Noch in den 1950er-Jahren landeten die Bücher der Pariser Olympia Press hier, zu denen literarische Werke wie die von William S. Burroughs gehörten.

Geisselungen der Viktorianer

Gemessen an den heutigen Standards habe es keine Schocks abgesetzt, erklärt Maddy Smith, die Kuratorin der British Library.

Was sie hingegen überrascht hätte, sei die Anzahl von Geschichten, in denen es um Geisselung ging. Mit solchen Fantasien hätten sich die Viktorianer sehr intensiv beschäftigt.

Digitalisierung macht’s möglich

Erst in den 1990er-Jahren hörte man auf, Bücher in diesen Schrank zu stellen. Es gibt weiterhin Publikationen, die nur mit Bewilligung eingesehen werden können – Anleitungen zum Bombenbasteln oder pädophile Texte etwa. Aber diese stehen anderswo. Alles, was im Private Case zu finden ist, ist legal.

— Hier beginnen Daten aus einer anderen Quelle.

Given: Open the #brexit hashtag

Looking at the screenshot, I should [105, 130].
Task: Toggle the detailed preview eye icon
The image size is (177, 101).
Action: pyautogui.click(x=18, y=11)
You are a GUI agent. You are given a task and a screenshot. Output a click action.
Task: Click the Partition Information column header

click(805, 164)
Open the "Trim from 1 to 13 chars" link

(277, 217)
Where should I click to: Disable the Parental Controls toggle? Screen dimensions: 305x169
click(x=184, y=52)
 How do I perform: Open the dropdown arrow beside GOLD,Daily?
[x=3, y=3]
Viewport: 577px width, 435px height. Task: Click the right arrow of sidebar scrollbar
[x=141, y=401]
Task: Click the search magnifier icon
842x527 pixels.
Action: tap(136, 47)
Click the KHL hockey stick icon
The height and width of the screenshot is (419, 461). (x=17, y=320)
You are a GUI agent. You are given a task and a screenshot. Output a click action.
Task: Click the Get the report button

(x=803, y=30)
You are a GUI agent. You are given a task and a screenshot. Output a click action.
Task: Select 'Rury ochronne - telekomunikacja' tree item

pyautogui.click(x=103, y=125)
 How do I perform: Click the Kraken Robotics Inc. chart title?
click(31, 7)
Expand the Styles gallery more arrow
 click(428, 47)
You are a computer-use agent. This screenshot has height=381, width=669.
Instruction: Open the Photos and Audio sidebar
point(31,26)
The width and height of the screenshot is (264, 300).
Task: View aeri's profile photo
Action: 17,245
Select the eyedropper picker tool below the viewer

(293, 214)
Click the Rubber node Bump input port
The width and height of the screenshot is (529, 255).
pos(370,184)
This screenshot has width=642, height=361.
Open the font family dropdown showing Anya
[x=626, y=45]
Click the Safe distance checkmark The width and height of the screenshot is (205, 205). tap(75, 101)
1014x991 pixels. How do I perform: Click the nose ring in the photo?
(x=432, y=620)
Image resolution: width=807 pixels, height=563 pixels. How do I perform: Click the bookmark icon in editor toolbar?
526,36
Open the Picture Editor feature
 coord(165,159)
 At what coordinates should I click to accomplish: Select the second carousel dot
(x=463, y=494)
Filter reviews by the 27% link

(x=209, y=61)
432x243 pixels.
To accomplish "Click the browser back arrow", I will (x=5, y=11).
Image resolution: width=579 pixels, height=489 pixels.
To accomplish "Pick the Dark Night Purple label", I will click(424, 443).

Die British Library konnte sich eine Digitalisierung nicht leisten. Erst die Zusammenarbeit mit dem amerikanischen Digitalverlag Gale änderte dies.

Der Verlag hat allerdings sieben Jahre lang das Recht, die Sammlung kommerziell zu verwerten. Danach ist sie allgemein zugänglich. Universitätsbibliotheken oder auch die Nationalbibliothek müssten aber schon jetzt in der Lage sein, den Zugang herzustellen.